The multiple regression analyses showed that age and height were independent predictors of pulmonary function, which is a well documented fact [1, 21]. It should be noted that job task also appeared to be an independent predictor of FEV1/FVC. The coarse fraction was an independent predictor of both FEV1/FVC and MMF, which was compatible with the effects of dusts on the tracheobronchial tracts. Furthermore, the number of months worked each year had positive associations with all the parameters of pulmonary function and was an independent predictor of MMF. This might be attributable to the fact that healthier worker can work longer, a phenomenon known as "healthy worker effect". Whereas smoking is associated with declines in pulmonary function, it was not an independent predictor of pulmonary function in our study. The classification of smoking habits in our study was simple, which might lead to remarkable variations within each category as reflected by the relatively large standard errors of the regression coefficients. The healthy worker effect might also contribute to this observation. Further studies with larger numbers of participants that allow stratification of smoking habit in greater details are warranted to better evaluate the effect of smoking. In the analysis of the changes in pulmonary function during work, workers engaged in withering also had declines in FVC and FEV1, which might be due to the fact that some workers had performed panning or rolling before the test.
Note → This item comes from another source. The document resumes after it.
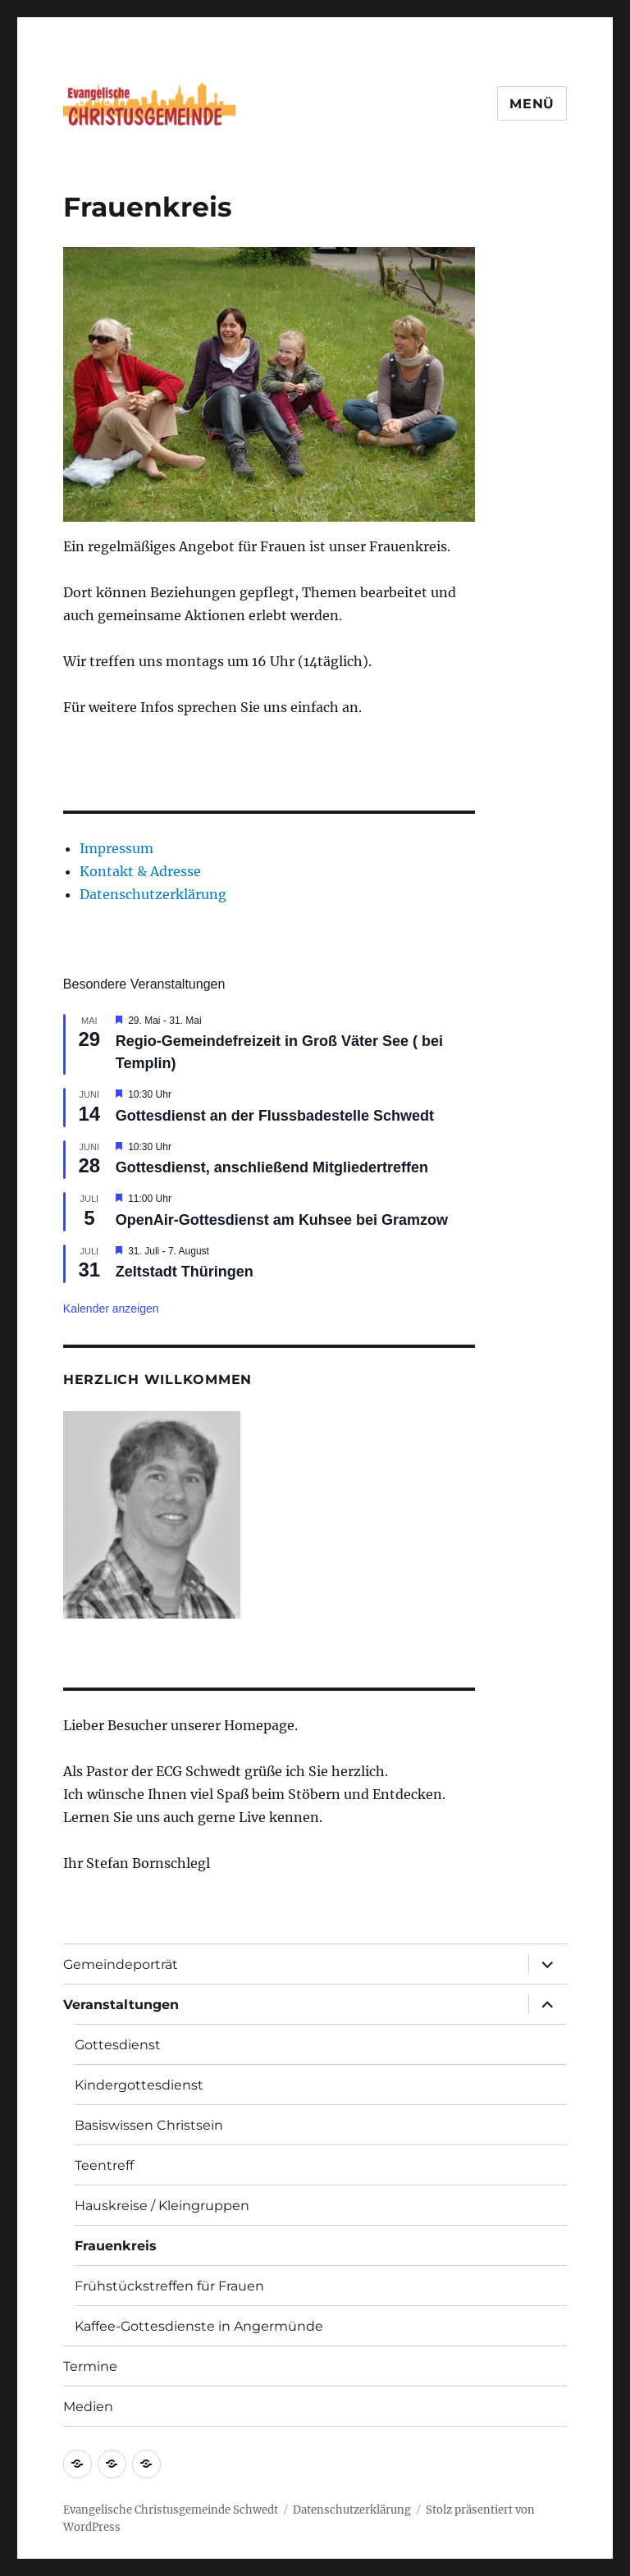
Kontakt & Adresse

MMF is an early parameter of small airway obstruction and usually has large variations [10, 21], which might be the main reason why MMF was not a sensitive outcome in our study.
The current study showed that exposure to tea dusts in the early processes of tea manufacturing, especially ball-rolling, could lead to the development of respiratory symptoms and impairment of pulmonary function. Therefore, proper preventive or control measures should be adopted [19, 21–23]. Due to need of dry environment and manufacturing equipment, local exhaust ventilation and the wetting method are not suitable for this industry, and therefore effective general exhaust ventilation is required. In addition, personal respiratory protection such as simple disposable dust masks should be applied. Workers may also benefit from health surveillance and educational programs. In fact, Taiwan mandates annual health examinations, including pulmonary function tests and chest X-ray, for workers with exposure to dusts. Although smoking did not appear to be a significant predictor for respiratory symptoms and pulmonary function in our study, its effects to lung by themselves and by enhancing the toxicities of other occupational hazards with interference of pulmonary defense mechanisms are well documented [23, 24]. Therefore, anti-smoking campaigns are still desirable in the tea industry.